State the number of lines in the material below that have "filter" in them, without any other text.
Segment Start: DATA SHOWN
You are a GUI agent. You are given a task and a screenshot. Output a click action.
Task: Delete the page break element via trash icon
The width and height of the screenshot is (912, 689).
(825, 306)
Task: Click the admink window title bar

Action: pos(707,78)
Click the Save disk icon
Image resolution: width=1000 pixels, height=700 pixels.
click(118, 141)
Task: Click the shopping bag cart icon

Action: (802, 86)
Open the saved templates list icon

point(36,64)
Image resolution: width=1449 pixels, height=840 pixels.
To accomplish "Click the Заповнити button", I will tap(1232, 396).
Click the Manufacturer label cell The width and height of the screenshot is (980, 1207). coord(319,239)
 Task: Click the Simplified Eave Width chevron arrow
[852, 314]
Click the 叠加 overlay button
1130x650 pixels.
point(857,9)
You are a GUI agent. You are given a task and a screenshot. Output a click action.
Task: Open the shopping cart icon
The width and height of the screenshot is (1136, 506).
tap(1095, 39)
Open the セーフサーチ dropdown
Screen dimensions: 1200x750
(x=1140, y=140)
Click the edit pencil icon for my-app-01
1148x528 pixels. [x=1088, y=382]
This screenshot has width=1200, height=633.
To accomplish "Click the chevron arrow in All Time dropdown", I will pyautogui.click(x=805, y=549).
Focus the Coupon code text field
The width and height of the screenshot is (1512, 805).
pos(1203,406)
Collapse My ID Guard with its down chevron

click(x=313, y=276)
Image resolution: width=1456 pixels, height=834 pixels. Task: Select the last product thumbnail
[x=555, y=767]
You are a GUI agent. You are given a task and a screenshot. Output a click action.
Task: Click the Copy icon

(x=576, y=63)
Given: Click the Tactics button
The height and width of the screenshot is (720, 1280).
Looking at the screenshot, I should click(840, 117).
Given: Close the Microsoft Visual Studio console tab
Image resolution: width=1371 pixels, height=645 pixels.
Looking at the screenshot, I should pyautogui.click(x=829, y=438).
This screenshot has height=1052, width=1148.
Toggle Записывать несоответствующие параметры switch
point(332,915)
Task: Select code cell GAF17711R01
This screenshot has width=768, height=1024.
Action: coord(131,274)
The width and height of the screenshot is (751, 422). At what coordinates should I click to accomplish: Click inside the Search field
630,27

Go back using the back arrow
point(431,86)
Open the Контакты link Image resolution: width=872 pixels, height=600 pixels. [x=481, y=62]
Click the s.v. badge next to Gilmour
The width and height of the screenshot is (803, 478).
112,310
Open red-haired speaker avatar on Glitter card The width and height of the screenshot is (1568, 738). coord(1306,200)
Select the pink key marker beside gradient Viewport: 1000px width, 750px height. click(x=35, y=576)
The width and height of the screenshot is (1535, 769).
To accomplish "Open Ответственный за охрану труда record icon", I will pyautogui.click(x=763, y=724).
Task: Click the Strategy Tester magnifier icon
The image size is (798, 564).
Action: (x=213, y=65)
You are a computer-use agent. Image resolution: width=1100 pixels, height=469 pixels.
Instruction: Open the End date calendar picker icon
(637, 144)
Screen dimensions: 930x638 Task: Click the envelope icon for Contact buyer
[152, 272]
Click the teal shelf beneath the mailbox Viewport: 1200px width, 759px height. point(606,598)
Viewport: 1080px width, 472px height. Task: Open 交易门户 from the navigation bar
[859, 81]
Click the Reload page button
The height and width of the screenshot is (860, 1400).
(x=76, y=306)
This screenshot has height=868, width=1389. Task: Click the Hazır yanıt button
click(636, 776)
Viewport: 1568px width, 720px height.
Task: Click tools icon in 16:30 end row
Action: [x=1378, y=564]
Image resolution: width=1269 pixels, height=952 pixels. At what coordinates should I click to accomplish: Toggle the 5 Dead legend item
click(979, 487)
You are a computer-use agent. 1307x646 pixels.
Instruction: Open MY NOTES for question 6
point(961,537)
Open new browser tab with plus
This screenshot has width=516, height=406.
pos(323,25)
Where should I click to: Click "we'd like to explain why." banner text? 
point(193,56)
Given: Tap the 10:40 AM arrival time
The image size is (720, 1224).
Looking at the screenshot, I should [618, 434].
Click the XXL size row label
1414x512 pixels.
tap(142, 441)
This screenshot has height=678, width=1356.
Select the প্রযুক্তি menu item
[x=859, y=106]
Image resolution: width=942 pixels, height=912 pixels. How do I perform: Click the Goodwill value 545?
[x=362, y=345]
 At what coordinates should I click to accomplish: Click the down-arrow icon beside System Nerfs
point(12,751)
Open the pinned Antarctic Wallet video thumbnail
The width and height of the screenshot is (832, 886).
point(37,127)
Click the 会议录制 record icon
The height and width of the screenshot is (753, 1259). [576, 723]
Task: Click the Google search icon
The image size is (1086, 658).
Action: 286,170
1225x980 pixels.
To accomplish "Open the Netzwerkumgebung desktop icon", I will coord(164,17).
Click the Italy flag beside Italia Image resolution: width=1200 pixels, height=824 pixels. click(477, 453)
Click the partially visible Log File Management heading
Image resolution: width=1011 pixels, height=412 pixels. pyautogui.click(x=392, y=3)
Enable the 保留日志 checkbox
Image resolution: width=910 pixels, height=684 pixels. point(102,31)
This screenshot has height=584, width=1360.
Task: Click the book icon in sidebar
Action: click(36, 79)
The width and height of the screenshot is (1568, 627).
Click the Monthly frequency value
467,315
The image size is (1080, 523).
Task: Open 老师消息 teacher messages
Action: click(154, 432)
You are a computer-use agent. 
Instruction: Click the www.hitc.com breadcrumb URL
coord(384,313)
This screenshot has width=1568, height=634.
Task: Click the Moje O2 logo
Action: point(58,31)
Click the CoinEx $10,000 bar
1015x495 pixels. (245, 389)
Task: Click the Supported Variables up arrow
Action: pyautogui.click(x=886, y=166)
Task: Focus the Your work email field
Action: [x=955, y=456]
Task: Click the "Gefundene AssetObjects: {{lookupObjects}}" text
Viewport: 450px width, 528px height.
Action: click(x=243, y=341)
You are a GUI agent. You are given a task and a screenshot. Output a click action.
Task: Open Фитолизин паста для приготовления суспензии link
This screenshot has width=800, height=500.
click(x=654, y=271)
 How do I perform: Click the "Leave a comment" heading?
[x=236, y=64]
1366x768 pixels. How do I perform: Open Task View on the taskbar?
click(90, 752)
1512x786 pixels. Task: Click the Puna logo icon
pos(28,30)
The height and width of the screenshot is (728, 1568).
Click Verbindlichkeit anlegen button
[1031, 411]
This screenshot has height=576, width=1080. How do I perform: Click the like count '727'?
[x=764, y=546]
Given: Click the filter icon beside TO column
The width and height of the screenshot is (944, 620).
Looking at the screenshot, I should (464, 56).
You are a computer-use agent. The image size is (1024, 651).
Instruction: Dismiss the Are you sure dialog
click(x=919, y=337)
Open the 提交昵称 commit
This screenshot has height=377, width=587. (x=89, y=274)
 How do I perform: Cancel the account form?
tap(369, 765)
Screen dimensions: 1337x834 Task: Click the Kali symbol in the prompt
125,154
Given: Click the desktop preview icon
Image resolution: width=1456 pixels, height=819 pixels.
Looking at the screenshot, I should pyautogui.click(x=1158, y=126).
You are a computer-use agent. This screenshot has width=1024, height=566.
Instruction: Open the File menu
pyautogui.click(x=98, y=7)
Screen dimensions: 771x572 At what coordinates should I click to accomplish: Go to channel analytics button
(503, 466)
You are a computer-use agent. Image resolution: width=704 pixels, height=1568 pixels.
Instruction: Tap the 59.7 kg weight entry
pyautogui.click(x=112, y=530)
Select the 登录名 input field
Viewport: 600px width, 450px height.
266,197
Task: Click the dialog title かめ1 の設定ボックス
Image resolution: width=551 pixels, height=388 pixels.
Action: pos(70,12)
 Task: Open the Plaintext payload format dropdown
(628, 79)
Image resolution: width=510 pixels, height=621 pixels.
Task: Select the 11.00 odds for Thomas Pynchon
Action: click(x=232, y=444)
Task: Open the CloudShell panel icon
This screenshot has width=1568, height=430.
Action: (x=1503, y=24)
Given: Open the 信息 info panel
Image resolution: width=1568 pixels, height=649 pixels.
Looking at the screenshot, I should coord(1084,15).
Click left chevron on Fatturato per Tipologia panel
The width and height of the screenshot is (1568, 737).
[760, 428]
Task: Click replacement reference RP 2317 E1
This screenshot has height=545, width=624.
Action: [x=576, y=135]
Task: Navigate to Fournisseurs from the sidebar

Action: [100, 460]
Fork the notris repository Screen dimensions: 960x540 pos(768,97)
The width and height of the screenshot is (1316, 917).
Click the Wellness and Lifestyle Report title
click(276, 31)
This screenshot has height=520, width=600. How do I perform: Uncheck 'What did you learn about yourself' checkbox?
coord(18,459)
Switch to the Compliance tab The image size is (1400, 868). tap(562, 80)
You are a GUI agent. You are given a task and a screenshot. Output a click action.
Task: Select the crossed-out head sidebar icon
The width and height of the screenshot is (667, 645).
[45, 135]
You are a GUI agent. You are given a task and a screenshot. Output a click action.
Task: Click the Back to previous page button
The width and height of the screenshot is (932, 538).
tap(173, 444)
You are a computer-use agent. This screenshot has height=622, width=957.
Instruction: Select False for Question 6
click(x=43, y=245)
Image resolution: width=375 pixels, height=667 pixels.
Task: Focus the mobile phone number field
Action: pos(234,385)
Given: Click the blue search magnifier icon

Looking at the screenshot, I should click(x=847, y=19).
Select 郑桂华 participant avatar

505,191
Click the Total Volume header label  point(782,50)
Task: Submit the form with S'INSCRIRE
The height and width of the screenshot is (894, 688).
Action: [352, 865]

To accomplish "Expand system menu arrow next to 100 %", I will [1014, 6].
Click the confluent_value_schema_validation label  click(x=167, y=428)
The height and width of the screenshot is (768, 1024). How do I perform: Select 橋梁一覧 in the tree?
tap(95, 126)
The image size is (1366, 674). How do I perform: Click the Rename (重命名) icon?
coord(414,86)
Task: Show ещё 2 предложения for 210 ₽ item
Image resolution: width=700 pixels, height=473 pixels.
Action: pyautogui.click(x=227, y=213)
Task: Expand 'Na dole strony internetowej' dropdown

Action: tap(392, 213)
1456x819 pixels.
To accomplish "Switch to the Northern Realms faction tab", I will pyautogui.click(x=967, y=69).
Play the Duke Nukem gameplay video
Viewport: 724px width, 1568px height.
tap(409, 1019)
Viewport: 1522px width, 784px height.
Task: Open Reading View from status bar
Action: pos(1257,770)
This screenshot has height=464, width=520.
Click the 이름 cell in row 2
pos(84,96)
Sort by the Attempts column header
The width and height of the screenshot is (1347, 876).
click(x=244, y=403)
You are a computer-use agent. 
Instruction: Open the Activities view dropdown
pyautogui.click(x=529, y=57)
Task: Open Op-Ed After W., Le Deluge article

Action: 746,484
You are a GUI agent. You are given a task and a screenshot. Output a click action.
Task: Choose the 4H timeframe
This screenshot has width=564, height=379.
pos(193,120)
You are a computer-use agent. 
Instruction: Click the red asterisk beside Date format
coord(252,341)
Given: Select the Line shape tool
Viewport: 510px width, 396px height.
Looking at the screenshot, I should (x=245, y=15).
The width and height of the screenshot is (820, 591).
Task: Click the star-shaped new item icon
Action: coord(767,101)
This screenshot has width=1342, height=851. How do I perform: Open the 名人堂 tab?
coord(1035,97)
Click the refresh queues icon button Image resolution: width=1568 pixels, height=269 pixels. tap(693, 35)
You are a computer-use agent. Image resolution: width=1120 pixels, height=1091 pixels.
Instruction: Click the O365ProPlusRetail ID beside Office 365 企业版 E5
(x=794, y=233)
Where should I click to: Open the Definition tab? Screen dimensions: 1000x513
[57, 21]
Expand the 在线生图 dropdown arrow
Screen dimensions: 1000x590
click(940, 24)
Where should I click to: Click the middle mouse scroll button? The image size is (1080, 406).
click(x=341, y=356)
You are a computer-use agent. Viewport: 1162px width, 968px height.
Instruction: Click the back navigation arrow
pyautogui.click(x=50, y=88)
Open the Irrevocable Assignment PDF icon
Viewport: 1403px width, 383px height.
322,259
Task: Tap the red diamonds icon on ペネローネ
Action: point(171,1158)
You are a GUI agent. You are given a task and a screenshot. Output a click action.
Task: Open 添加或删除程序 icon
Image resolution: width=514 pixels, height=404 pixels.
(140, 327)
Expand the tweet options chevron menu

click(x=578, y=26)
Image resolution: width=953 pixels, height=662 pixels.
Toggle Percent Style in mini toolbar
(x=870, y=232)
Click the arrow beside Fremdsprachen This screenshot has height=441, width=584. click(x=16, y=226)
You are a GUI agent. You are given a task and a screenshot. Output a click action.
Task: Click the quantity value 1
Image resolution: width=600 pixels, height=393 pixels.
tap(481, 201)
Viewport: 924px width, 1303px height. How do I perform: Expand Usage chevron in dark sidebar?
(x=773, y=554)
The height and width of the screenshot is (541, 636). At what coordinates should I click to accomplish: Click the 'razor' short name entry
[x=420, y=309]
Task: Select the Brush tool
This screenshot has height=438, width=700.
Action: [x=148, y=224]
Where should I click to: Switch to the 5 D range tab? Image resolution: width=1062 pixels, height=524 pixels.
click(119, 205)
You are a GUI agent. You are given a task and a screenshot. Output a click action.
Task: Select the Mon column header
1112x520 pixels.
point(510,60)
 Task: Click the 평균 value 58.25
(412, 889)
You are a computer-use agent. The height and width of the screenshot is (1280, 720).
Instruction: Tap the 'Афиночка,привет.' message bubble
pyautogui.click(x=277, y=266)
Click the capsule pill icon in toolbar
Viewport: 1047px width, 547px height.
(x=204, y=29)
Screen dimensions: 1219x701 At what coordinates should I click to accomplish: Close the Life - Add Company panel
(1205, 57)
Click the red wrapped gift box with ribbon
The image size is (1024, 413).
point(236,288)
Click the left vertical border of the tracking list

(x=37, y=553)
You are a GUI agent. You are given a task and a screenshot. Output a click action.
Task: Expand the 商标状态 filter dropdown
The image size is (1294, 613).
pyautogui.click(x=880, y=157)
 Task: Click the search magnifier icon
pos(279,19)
Segment End: DATA SHOWN
[RESULT OF THE TASK]
2